This week we spent time researching our assumptions and looking for statistics that supported our concept. It was good to revisit this to build conviction for our idea, especially after numerous pivots.

We are still looking at street sweeping/ street cleaning as our main concept, and we found supporting evidence that:

“Pollutant source control is a more efficient practice than allowing materials to traverse further into the storm sewer system or receiving water where removal is often more costly and less efficient” (Schilling, 2005, p. 11). Sources also show that while the initial capital cost to purchase street sweepers can be quite high, “the long-term removal costs per pound of materials compared to other methods is on the low end” (Schilling, 2005, p. 13).

Our research also directed us more to the sides of the roads, closer to the gutters and entrances into stormwater. “Street cleaning is recommended to be performed almost exclusively on the extreme lanes of the roadway, given that some studies demonstrated that, due to the vehicle-induced turbulence, particles are transported towards the extreme lanes, and about 90% of sediments are within 2 m from the curb” (Amato et al., 2010, p. 3081).

Thus, we took a walk around to look at inner city streets and observed a quite glaring gap, namely that there is a literal gap that is not able to be cleaned, that is at the extreme lane of the roadway and caused by blockage by parked cars.

Roadside rubbish including cigarettes, leaves, dirt and some of the things that we marked on the sides of the road.

Curb sides left unswept due to parked cars

Sides of the road that gather debris over a period of time

We took our learnings from the street sweeper and applied them to the curbside, coming up with the early design below.

IMAGE: Curbside sweeper that has a section for metal and glass recyclables, sensors to navigate, and extended brush vacuum heads to suck up debris. The gasification element helps to power it

We envision a slimmer version of a street sweeper that can replace pavement sweepers and does the additional job of picking up sediment from the curb by extending a suction head to the road.
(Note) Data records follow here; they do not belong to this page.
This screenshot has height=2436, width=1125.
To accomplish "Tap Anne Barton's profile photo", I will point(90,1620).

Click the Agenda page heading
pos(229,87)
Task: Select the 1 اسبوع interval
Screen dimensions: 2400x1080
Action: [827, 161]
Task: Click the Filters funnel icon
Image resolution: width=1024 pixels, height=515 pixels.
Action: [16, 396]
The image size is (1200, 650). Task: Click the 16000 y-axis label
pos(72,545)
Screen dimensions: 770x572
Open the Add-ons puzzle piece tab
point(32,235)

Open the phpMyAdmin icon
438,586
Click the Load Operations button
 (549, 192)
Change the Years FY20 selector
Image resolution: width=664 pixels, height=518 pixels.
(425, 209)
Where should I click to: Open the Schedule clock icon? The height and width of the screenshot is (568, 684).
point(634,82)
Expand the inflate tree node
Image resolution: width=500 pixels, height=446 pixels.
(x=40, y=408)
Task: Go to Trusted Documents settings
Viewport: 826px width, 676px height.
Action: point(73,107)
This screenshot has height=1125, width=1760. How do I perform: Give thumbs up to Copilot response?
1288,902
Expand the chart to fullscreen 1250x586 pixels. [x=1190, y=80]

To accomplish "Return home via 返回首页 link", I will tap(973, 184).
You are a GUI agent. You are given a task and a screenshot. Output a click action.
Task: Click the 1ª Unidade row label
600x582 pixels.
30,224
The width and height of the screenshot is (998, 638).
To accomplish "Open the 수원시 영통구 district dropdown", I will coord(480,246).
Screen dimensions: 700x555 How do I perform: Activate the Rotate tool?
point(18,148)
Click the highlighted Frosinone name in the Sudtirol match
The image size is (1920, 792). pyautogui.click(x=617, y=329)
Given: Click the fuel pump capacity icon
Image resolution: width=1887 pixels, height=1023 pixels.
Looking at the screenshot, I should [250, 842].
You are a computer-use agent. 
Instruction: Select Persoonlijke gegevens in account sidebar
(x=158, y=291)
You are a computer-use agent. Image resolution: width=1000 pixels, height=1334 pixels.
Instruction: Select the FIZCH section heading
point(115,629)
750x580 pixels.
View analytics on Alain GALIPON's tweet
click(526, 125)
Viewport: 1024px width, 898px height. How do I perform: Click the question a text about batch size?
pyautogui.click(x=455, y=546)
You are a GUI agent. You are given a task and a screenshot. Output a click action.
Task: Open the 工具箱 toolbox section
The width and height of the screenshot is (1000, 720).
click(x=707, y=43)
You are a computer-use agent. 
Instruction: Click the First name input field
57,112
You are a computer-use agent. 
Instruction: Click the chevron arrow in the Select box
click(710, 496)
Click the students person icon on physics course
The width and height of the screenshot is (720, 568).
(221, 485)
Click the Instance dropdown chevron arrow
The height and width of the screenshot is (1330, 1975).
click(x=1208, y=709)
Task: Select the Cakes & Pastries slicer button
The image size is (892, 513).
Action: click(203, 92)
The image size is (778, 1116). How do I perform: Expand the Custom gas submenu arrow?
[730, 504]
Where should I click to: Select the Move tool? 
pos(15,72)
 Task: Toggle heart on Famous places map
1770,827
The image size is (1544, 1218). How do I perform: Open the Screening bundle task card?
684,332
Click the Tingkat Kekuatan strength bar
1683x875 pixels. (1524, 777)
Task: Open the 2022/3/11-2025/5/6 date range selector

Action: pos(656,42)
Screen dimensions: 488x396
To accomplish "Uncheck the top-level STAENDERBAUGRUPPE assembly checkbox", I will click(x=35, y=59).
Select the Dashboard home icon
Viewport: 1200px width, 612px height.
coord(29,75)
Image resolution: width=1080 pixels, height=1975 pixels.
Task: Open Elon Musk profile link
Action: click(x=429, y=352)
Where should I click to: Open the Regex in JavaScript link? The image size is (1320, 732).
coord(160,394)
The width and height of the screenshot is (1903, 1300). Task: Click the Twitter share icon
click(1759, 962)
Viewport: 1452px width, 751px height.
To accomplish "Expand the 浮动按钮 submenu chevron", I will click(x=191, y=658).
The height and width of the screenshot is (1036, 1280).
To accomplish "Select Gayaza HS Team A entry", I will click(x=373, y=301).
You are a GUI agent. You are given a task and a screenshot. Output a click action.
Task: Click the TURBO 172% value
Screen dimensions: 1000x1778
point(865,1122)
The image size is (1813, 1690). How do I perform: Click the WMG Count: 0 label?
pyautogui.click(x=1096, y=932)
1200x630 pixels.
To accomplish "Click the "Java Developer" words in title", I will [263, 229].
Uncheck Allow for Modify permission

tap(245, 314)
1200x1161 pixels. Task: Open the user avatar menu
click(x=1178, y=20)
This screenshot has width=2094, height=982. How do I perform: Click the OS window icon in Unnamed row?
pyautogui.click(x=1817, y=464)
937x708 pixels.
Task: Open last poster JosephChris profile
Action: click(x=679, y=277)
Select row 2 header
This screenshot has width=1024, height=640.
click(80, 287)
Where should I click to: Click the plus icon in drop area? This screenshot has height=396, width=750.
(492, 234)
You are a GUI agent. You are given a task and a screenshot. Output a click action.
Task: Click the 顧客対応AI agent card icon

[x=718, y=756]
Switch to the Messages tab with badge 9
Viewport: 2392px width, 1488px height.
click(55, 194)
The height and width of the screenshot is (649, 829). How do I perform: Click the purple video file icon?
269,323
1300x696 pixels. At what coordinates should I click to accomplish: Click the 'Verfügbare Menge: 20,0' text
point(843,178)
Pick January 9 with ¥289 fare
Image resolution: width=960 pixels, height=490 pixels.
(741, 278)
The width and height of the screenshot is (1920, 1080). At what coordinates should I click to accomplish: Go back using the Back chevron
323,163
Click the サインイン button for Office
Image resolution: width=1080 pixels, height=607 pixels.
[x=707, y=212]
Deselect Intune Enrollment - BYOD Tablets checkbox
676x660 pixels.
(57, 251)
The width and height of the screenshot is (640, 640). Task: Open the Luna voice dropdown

This will be self-driving with the help of sensors, and self-fuelled using gasification technology where waste can be converted to syngas. Recyclables such as glass and metals can be detected and sorted out for disposal into public recycled waste bins. The carbon black by-product from the process can be used for construction filler materials or ink (as AIR-INK™ does with car exhaust). The gasification process as it exists now is illustrated below.

Diagram of gasification system showing how indirect heating under pressure can turn waste feedstock into syngas which can be burned cleanly and subsequently fuel its own heating (Bender, 2011)

This curbside cleaner, along with a broad concept plan for awareness raising as well as a rollout plan with supporting systems (fleets of vehicles with electrostatic plates are still part of this) will form our solution concept.


As we approach our deadline, we are pushing ourselves to be quicker at getting concrete and making sure that we are addressing a gap that is impactful to the whole team. At the same time, earlier assumptions that are less feasible are being dropped quickly (so we are being more efficient as we have no choice!)

While recovery and reuse of plastics and other waste materials in order to close the loop was a big focus for us just some weeks back, thinking about the costs as well as infrastructures that would have to be in place and whether this is justifiable for investment made us come back to our original and most important aim – keeping tyre dust out of the stormwater.

We are conscious also of having to ‘pitch’ this to an end stakeholder and are constantly questioning – why would this be appealing to the investor?

Next Steps

  • Complete systems map including sub-systems
  • Work on the awareness piece with the aim of ‘prototyping’/getting user feedback in the next 2 weeks
  • Approach someone to work with us on design, animation, video
  • Finalize elements of our new street sweeper
  • Create a new storyline – start preparing our final presentation
  • Detail out how the electrostatic plates are going to work on buses and other fleet vehicle


Amato, F, Querol, X, Johansson, C, Nagl, C & Alastuey, A 2010, ‘A review on the effectiveness of street sweeping, washing and dust suppressants as urban PM control methods’, Science of The Total Environment, vol. 408, no. 16, pp. 3070–3084.

Daniel Bender 2011, Converting Trash into Electricity – Eliminating the Unwanted, While Creating the Needed, viewed 3 April, 2019, <>.

Schilling, J.G. 2005. Street Sweeping – Report No. 1, State of the Practice. Prepared for RamseyWashington Metro Watershed District ( North St. Paul, Minnesota. June 2005.